EXTRACTED DATA >>
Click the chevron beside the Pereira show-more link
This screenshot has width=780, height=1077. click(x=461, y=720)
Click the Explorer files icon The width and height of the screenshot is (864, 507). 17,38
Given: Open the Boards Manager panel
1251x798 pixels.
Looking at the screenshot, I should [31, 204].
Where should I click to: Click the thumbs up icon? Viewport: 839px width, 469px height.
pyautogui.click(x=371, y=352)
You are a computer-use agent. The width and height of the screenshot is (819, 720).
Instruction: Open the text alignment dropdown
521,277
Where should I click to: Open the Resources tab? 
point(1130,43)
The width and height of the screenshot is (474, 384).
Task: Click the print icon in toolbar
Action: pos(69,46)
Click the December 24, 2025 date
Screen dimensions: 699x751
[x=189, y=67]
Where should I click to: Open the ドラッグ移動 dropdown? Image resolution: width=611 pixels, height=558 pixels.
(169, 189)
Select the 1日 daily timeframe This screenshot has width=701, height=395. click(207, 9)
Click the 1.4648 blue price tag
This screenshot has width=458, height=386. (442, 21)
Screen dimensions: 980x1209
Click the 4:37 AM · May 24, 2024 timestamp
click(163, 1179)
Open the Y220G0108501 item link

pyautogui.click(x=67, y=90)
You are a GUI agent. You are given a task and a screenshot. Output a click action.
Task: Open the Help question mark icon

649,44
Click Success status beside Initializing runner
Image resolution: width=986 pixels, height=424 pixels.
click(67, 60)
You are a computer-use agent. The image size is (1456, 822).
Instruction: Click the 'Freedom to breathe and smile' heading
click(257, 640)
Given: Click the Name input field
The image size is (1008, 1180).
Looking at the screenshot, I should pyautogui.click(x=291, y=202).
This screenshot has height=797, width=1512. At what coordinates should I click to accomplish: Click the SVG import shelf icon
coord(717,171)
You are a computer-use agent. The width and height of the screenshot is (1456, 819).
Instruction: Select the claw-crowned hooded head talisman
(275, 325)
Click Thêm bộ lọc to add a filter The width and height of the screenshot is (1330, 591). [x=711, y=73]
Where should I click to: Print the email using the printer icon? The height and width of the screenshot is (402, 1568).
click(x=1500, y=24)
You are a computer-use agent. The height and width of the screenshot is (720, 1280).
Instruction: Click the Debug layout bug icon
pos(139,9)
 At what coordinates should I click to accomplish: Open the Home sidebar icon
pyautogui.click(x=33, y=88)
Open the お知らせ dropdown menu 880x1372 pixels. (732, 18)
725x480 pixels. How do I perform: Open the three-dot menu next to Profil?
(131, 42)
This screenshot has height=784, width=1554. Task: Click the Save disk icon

WHAT THIS TASK INVOLVES >> Once more, write down the full material exactly as it appears.

ANSWER TO THE EXERCISE >>
Click the chevron beside the Pereira show-more link
This screenshot has width=780, height=1077. click(x=461, y=720)
Click the Explorer files icon The width and height of the screenshot is (864, 507). 17,38
Given: Open the Boards Manager panel
1251x798 pixels.
Looking at the screenshot, I should [31, 204].
Where should I click to: Click the thumbs up icon? Viewport: 839px width, 469px height.
pyautogui.click(x=371, y=352)
You are a computer-use agent. The width and height of the screenshot is (819, 720).
Instruction: Open the text alignment dropdown
521,277
Where should I click to: Open the Resources tab? 
point(1130,43)
The width and height of the screenshot is (474, 384).
Task: Click the print icon in toolbar
Action: pos(69,46)
Click the December 24, 2025 date
Screen dimensions: 699x751
[x=189, y=67]
Where should I click to: Open the ドラッグ移動 dropdown? Image resolution: width=611 pixels, height=558 pixels.
(169, 189)
Select the 1日 daily timeframe This screenshot has width=701, height=395. click(207, 9)
Click the 1.4648 blue price tag
This screenshot has width=458, height=386. (442, 21)
Screen dimensions: 980x1209
Click the 4:37 AM · May 24, 2024 timestamp
click(163, 1179)
Open the Y220G0108501 item link

pyautogui.click(x=67, y=90)
You are a GUI agent. You are given a task and a screenshot. Output a click action.
Task: Open the Help question mark icon

649,44
Click Success status beside Initializing runner
Image resolution: width=986 pixels, height=424 pixels.
click(67, 60)
You are a computer-use agent. The image size is (1456, 822).
Instruction: Click the 'Freedom to breathe and smile' heading
click(257, 640)
Given: Click the Name input field
The image size is (1008, 1180).
Looking at the screenshot, I should pyautogui.click(x=291, y=202).
This screenshot has height=797, width=1512. At what coordinates should I click to accomplish: Click the SVG import shelf icon
coord(717,171)
You are a computer-use agent. The width and height of the screenshot is (1456, 819).
Instruction: Select the claw-crowned hooded head talisman
(275, 325)
Click Thêm bộ lọc to add a filter The width and height of the screenshot is (1330, 591). [x=711, y=73]
Where should I click to: Print the email using the printer icon? The height and width of the screenshot is (402, 1568).
click(x=1500, y=24)
You are a computer-use agent. The height and width of the screenshot is (720, 1280).
Instruction: Click the Debug layout bug icon
pos(139,9)
 At what coordinates should I click to accomplish: Open the Home sidebar icon
pyautogui.click(x=33, y=88)
Open the お知らせ dropdown menu 880x1372 pixels. (732, 18)
725x480 pixels. How do I perform: Open the three-dot menu next to Profil?
(131, 42)
This screenshot has height=784, width=1554. Task: Click the Save disk icon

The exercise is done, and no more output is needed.